In [1]:
import pandas as pd
import numpy as np
import glob
import matplotlib.pyplot as plt
%matplotlib inline

In [2]:
# articleData.csv briefs about the articles
articles_df = pd.read_csv('GoodData/articleData.csv')
articles_df.sample(5)

Unnamed: 0,Article Name,Article URL extension,Author,Article Description,upvotes
707,Python String Tutorial,/community/tutorials/python-string-tutorial,Sejal Jaiswal,"In this tutorial, you'll learn all about Pytho...",44
119,Hacking Date Functions in SQLite,/community/tutorials/hacking-date-functions-sq...,Hillary Green-Lerman,"In this tutorial, learn how to use date functi...",6
130,Bootstrap in R,/community/tutorials/bootstrap-r,Łukasz Deryło,"In this tutorial, you will learn how to use th...",14
343,Views (Virtual Tables) in SQL,/community/tutorials/views-in-sql,Avinash Navlani,"In this tutorial, you will learn what views ar...",16
595,Joining DataFrames in Pandas,/community/tutorials/joining-dataframes-pandas,Manish Pathak,"In this tutorial, you’ll learn various ways in...",28


In [3]:
# Shape
articles_df.shape

(776, 5)

In [4]:
# Which article has the highest number of upvotes?
maximum_upvotes = articles_df.upvotes.max()
articles_df[articles_df.upvotes==maximum_upvotes]

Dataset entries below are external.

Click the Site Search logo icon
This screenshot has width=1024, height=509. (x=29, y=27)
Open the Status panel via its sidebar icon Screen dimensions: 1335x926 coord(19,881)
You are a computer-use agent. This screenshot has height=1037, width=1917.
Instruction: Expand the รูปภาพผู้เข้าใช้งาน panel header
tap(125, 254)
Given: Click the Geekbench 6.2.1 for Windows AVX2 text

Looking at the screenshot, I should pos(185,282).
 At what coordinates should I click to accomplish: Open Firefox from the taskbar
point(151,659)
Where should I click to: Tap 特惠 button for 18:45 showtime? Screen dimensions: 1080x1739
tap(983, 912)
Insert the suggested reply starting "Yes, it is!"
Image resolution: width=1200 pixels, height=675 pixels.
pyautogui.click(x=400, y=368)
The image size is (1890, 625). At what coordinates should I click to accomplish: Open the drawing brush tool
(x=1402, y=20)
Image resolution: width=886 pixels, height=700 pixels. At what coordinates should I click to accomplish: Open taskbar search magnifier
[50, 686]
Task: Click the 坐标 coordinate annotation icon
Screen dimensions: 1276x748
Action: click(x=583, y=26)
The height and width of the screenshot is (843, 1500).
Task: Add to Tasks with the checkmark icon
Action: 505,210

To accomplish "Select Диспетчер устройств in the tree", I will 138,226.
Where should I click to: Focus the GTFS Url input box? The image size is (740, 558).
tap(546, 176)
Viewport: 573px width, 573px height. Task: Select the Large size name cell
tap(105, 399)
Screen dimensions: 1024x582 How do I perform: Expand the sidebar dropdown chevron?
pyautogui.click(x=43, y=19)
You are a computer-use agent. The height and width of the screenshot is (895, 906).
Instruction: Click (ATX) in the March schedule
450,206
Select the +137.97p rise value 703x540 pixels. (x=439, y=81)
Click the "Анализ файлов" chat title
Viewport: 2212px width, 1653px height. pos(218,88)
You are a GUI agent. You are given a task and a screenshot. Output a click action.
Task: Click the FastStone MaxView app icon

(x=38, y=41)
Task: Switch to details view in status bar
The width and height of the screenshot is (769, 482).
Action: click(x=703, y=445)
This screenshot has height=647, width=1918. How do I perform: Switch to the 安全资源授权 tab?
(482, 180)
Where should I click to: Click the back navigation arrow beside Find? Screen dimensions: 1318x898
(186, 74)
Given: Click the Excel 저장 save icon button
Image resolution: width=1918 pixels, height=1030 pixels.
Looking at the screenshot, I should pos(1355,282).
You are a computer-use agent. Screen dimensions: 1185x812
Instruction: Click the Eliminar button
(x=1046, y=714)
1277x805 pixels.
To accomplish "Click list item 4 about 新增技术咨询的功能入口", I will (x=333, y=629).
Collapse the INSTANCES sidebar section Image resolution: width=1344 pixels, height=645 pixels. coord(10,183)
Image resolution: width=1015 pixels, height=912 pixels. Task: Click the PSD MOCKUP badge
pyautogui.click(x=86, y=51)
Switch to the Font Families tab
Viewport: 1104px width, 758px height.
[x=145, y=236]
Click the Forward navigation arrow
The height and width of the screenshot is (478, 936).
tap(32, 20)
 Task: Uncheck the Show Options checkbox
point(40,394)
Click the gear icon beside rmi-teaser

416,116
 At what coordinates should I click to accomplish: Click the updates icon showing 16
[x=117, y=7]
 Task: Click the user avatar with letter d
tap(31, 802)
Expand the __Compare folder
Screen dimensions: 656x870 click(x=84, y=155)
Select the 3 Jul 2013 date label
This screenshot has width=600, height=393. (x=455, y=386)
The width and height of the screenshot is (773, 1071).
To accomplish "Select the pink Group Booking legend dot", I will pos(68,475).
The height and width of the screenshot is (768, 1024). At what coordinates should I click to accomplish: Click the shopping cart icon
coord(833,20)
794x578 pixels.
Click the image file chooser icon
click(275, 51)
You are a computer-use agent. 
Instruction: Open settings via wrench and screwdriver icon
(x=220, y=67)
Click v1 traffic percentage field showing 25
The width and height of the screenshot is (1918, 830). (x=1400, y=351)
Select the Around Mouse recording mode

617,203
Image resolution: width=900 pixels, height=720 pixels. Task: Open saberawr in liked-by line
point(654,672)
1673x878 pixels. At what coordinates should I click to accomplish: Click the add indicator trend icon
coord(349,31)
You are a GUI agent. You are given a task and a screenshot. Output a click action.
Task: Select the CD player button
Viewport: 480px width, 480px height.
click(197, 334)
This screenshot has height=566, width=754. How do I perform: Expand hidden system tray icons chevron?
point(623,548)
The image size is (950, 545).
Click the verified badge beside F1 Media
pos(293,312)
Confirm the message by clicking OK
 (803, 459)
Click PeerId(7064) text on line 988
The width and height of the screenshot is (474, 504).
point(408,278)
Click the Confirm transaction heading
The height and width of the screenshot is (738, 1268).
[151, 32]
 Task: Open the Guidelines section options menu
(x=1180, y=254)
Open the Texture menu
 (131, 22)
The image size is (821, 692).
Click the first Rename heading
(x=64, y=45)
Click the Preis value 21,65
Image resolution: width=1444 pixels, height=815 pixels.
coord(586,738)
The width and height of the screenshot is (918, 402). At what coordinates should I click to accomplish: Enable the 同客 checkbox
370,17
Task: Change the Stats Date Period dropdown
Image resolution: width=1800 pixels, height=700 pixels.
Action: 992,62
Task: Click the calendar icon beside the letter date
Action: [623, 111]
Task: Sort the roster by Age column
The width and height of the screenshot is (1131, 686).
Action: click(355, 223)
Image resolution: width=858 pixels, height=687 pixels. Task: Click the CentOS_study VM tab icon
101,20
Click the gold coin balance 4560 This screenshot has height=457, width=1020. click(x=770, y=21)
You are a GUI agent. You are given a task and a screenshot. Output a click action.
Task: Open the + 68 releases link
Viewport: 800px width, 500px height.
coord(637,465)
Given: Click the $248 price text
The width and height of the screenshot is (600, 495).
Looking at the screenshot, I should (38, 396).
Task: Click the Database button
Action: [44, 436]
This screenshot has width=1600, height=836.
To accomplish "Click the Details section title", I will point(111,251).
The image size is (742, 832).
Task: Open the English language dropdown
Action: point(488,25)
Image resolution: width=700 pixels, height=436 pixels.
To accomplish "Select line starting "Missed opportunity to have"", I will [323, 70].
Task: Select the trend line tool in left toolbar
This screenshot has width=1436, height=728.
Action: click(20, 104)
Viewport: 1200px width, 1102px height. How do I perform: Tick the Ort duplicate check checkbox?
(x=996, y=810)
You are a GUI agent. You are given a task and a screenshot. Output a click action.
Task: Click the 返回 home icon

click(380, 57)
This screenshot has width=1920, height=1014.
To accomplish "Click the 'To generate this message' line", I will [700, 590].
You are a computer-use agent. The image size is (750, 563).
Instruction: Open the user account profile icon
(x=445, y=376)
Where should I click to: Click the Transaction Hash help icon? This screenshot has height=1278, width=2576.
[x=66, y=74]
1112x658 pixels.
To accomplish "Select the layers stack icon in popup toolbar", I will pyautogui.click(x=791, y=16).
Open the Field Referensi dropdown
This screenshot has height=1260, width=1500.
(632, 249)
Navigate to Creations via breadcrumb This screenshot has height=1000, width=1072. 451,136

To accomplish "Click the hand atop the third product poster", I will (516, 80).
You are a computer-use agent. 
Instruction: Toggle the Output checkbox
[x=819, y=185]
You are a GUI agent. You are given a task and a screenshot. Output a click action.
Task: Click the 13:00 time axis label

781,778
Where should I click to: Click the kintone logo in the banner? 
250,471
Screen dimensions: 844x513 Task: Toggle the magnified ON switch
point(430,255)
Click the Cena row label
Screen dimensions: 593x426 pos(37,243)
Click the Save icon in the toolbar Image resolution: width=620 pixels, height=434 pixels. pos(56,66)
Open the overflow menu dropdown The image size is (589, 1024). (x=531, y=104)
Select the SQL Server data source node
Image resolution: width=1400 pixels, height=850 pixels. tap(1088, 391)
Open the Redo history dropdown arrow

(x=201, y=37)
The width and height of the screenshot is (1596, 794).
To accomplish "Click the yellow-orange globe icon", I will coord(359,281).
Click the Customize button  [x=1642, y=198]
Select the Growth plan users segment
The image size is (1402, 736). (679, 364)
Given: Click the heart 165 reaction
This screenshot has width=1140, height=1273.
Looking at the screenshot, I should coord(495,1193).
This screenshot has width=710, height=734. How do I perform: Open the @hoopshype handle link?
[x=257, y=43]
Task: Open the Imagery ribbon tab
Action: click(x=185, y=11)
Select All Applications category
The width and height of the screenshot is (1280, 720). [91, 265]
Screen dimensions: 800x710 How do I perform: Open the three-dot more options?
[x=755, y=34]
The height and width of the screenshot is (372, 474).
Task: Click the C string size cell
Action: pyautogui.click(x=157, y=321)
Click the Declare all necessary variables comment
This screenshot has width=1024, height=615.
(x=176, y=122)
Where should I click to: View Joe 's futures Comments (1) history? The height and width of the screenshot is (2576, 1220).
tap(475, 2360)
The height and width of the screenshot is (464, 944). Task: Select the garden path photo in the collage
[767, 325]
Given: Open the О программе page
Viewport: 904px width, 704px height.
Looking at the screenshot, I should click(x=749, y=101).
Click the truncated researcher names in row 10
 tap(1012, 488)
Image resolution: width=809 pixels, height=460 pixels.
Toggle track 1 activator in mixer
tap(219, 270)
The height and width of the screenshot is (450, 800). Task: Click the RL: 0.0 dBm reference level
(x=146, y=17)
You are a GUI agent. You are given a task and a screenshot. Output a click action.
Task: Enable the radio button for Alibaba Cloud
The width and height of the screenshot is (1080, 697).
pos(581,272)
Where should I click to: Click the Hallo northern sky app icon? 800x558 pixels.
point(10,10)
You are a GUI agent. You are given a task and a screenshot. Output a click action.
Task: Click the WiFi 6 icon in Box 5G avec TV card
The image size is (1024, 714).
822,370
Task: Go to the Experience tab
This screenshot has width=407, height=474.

Unnamed: 0,Article Name,Article URL extension,Author,Article Description,upvotes
62,Python For Finance: Algorithmic Trading,/community/tutorials/finance-python-trading,Karlijn Willems,This Python for Finance tutorial introduces yo...,441
212,Python For Finance: Algorithmic Trading,/community/tutorials/finance-python-trading,Karlijn Willems,This Python for Finance tutorial introduces yo...,441
362,Python For Finance: Algorithmic Trading,/community/tutorials/finance-python-trading,Karlijn Willems,This Python for Finance tutorial introduces yo...,441
512,Python For Finance: Algorithmic Trading,/community/tutorials/finance-python-trading,Karlijn Willems,This Python for Finance tutorial introduces yo...,441


In [5]:
# Are there duplicates?
articles_df[articles_df.duplicated()].shape

(449, 5)

In [6]:
# Drop the duplicates
articles_df.drop_duplicates(inplace=True)
articles_df.shape

(327, 5)

In [7]:
# Run the maximum upvotes query again
articles_df[articles_df.upvotes==maximum_upvotes]

Unnamed: 0,Article Name,Article URL extension,Author,Article Description,upvotes
62,Python For Finance: Algorithmic Trading,/community/tutorials/finance-python-trading,Karlijn Willems,This Python for Finance tutorial introduces yo...,441


In [8]:
# Lowest upvote?
lowest_upvotes = articles_df.upvotes.min()
articles_df[articles_df.upvotes==lowest_upvotes]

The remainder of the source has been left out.